From 2004 to 2006 she worked as a journalist in the Łódź edition of Gazeta Wyborcza. In 2006, she was appointed director of the 2006 Łódź Biennale (the second edition of the International Biennial of Art), and a year later she launched and became head of the first festival of design and architecture in Poland – Łódź Design. She also lectured on art history and marketing in the culture sector at the Academy of Fine Arts in Łódź (2007-10). She has authored many critical texts published in specialized magazines about art and culture: Obieg, Arteon and Kresy.
From 2008, she was the deputy director of the largest institution dedicated to modern art in Poland – the Museum of Art in Łódź. In 2014, she became the director of the Centre for Contemporary Art in Warsaw.

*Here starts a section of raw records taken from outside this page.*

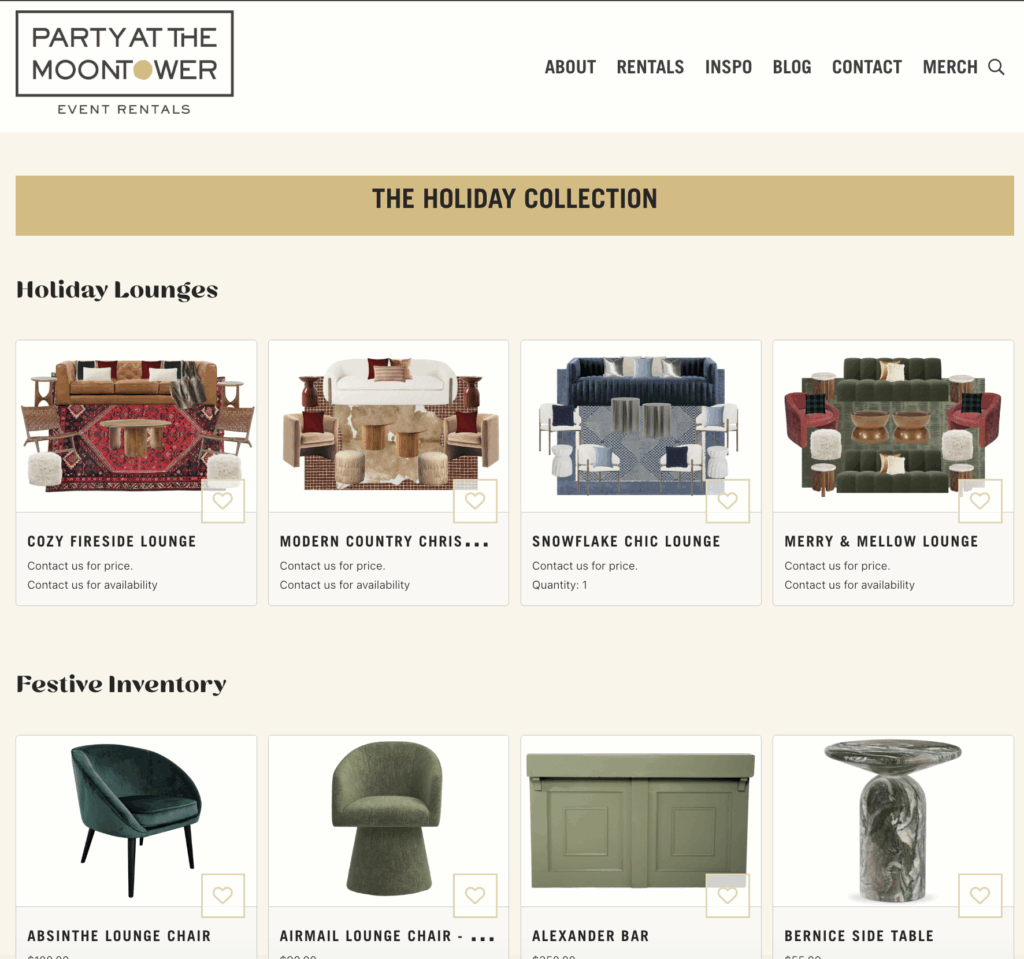Open the Snowflake Chic Lounge title link

pyautogui.click(x=626, y=542)
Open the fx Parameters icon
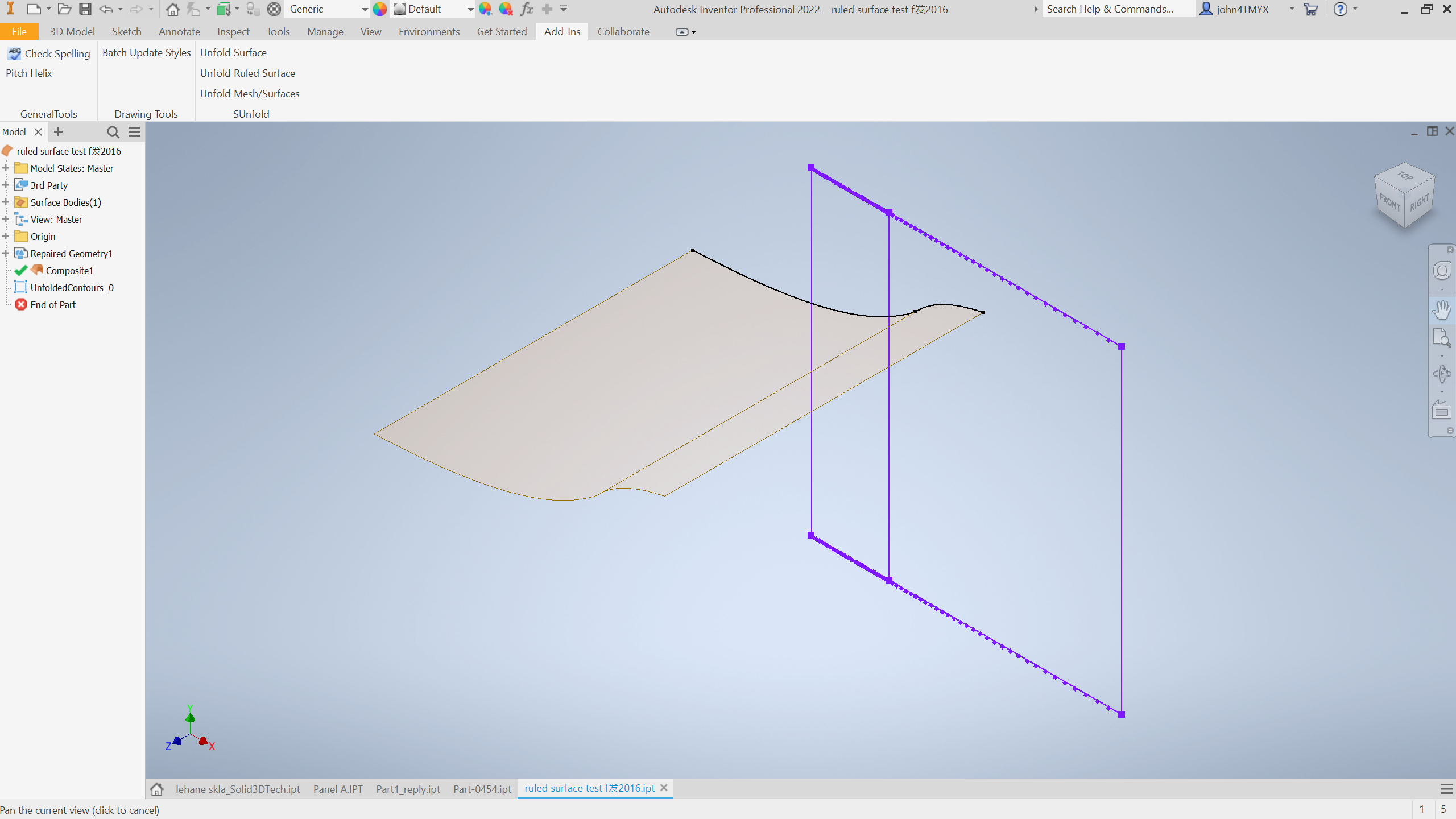This screenshot has height=819, width=1456. click(527, 9)
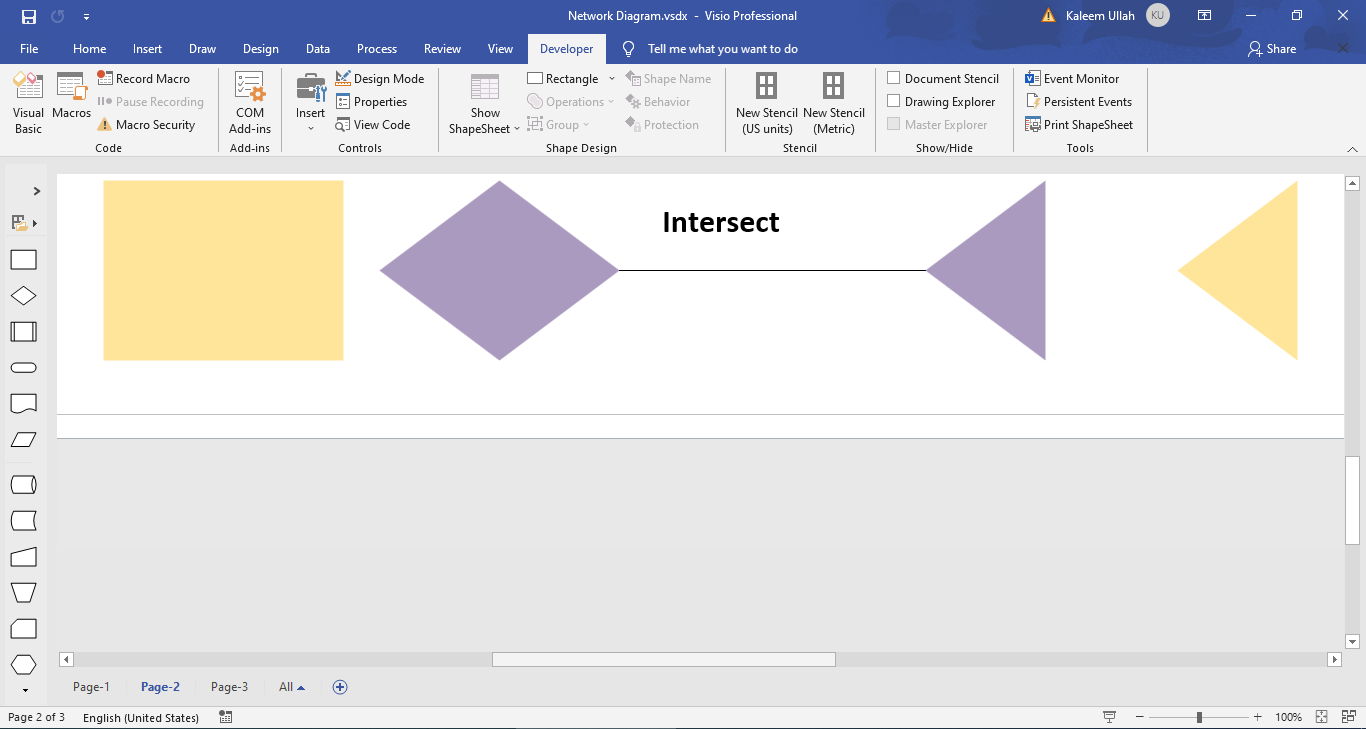1366x729 pixels.
Task: Open Macro Security settings
Action: point(151,124)
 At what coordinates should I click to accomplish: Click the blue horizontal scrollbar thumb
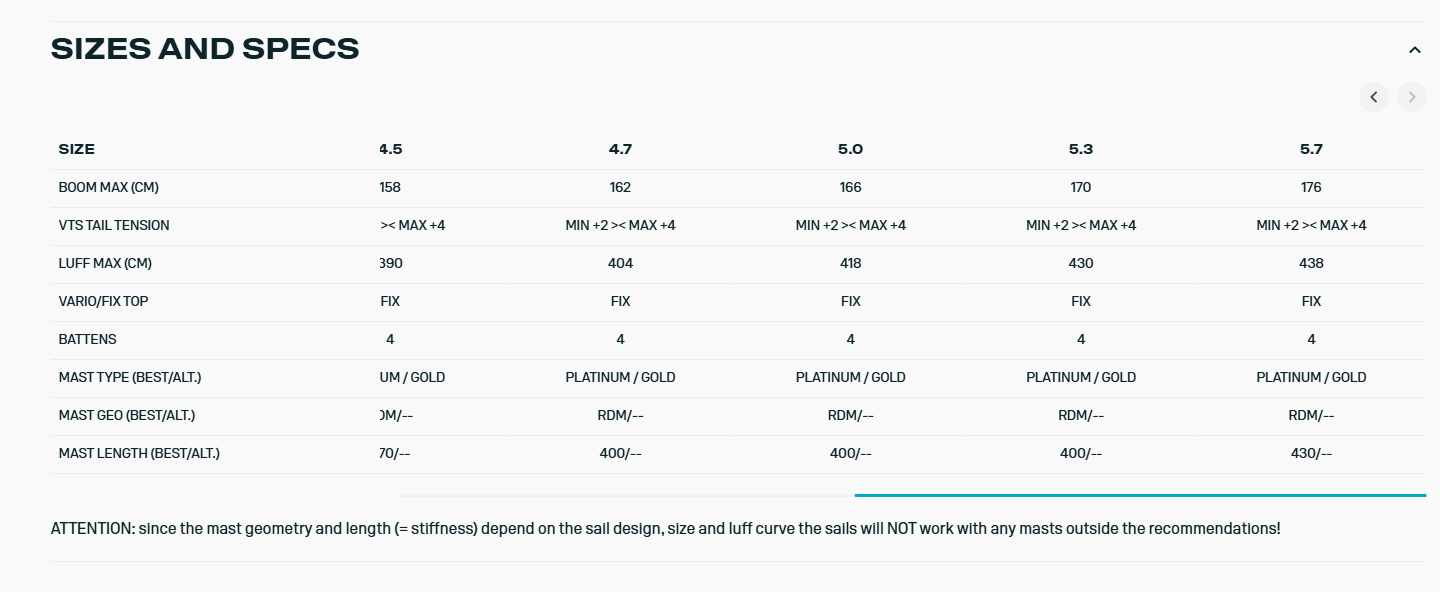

(...) I could say that I am a Varsovian from Łódź. My family’s connection to the capital dates back to the eighteenth century. My grandparents lived and raised their children in the Żoliborz district until the end of the uprising. Soon after, they have moved to Łódź, where my mother was born. The way I was brought up made me emotionally linked to the city. (...) Thus, I could say that I'm not moving to, but returning to Warsaw
– declared Ludwisiak in an interview conducted by Anna Szawiel for Gazeta Wyborcza.
She has also curated a number of exhibitions, including C.D.N./T.B.C as part of the Dialogue of Four Cultures Festival in 2008, and Korespondencje. Sztuka Nowoczesna i Uniwersalizm/ Correspondences: Modern Art and Universalism at the Museum of Art in Łódź (in collaboration with Jarosław Lubiak).
As director of the Centre for Contemporary Art she plans to introduce some changes in the institution. In an interview with Małgorzata Piwowar for Rzeczpospolita she stated:
One of our priorities must be to introduce the CCA onto the international art circuit. As a matter of fact, the changes we have in mind come down to reflecting on and referring anew to the best traditions and the times when the CCA shaped discourse on art, and offered interpretations not only of art, but also of contemporary culture as a whole. It is also important to me to bring up the way Wojciech Krukowski thought of the CCA as a space where there is room for visual arts and performing arts in general: theatre, dance and sound. One of the main points of my proposal for the CCA's programme is to create a space for confrontation with globalization, which is our current reality. And this, I hope, will make us different from other Polish cultural institutions.